Introduction
This guide is designed for:
- Social workers across children’s and adult services;
- Care managers and safeguarding leads;
- Professionals involved in Deprivation of Liberty Safeguards (DoLS);
- Staff working in residential care, homecare, and supported living environments.
- People involved in personal budget planning and commissioning,
- And direct care providers and families.
Whether working in local authorities, voluntary organisations, or private care settings, understanding Pathological Demand Avoidance (PDA) is essential for professionals supporting autistic people with a PDA profile. Tailoring communication, expectations, and environments can reduce distress and enable people to access support more safely and consistently.
Introduction to pathological demand avoidance (PDA)
- An overwhelming need to avoid everyday demands, often due to heightened anxiety.
- Use of social strategies to elude demands, including distraction, negotiation, or flattery.
- Surface sociability, masking deeper social understanding challenges and heightened anxiety.
- Rapid mood changes and impulsivity, with possible swings from compliance to intense avoidance.
- Ease in role-play and pretending, as a means of control or escape.
- Obsessive behaviours, frequently focused on people or relationships.

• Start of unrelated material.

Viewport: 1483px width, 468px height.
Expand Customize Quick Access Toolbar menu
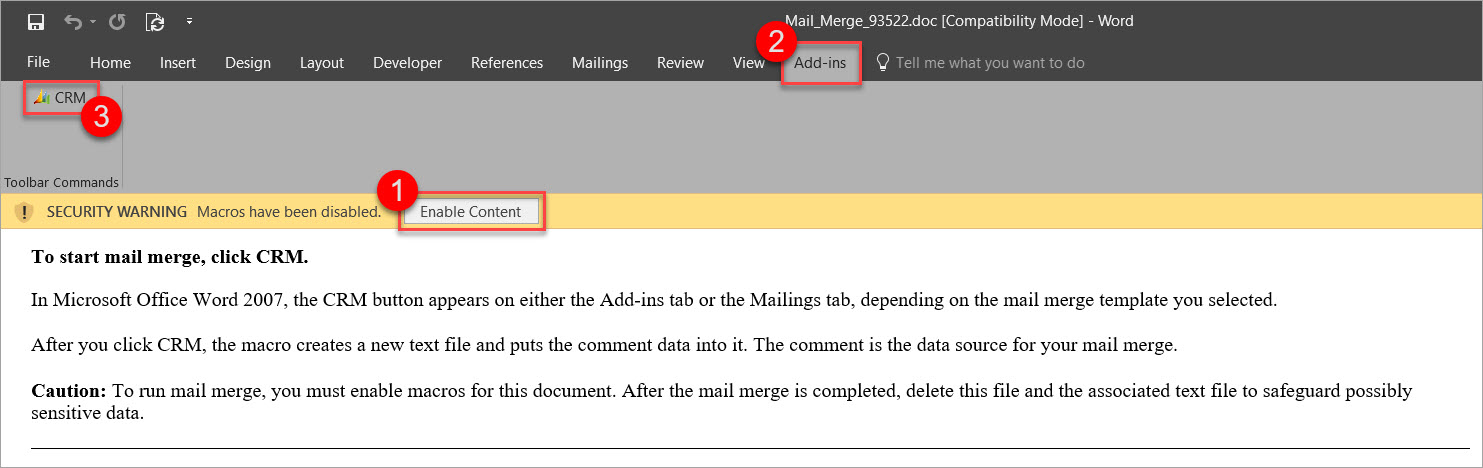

PDA is not recognized in major diagnostic manuals like the DSM-5 or ICD-11. However, it is increasingly accepted in UK clinical and academic settings. The National Institute for Health and Care Excellence (NICE) does not provide separate guidelines for PDA. This means identification is dependant on expert clinicians and local pathways (Christie et al., 2022). As a result, many PDAers may have had multiple prior diagnoses or be in the process of reassessment.
Why understanding PDA in social care matters
For example, standard safeguarding processes that require prompt engagement or attendance at multi-agency meetings may be perceived as coercive, triggering avoidance or escalation. Similarly, transitions between placements, reviews of care packages, or personal budget assessments can provoke high anxiety. Without adjustment, these systems risk excluding the very people they are meant to support.
Failure to recognise and accommodate PDA can lead to:
- Breakdown in relationships between professionals and individuals.
- Missed safeguarding opportunities due to avoidance or disengagement.
- Escalation to emergency interventions that could have been avoided.
- Unwarranted assumptions about capacity, compliance, or parenting.
PDA and the equality act 2010
A person is considered disabled if:
“They have a physical or mental impairment which has a substantial and long-term adverse effect on their ability to carry out normal day-to-day activities.”
If a person’s condition meets theses criteria above, they are considered disabled -regardless of whether they have a medical label. This means that people without a diagnosis still qualify for reasonable adjustments.
In essence, the law obliges health and social care providers to evaluate and reduce barriers to access. It encourages earlier, more effective intervention-without the need to wait for a diagnosis. It also means whether your service recognises PDA or not, the needs presented to you by a PDAer warrant reasonable adjustments.
PDA, co-occurring conditions, and diagnostic overshadowing
In some cases there is a risk of diagnostic overshadowing. This describes when everything someone is experiencing is attributed to one cause, when in fact there are more. For example a PDAer might also be experiencing:
- Undiagnosed depression or anxiety. A person’s reluctance to engage may be partly driven by underlying low mood, panic attacks, or intrusive thoughts.
- Trauma responses. Previous adverse life events could still be having an impact. PTSD symptoms might intensify the urge to evade demands.
- Socioeconomic pressures. Things like unemployment, housing insecurity, or social isolation can create additional barriers. This can make it difficult to access treatment or support.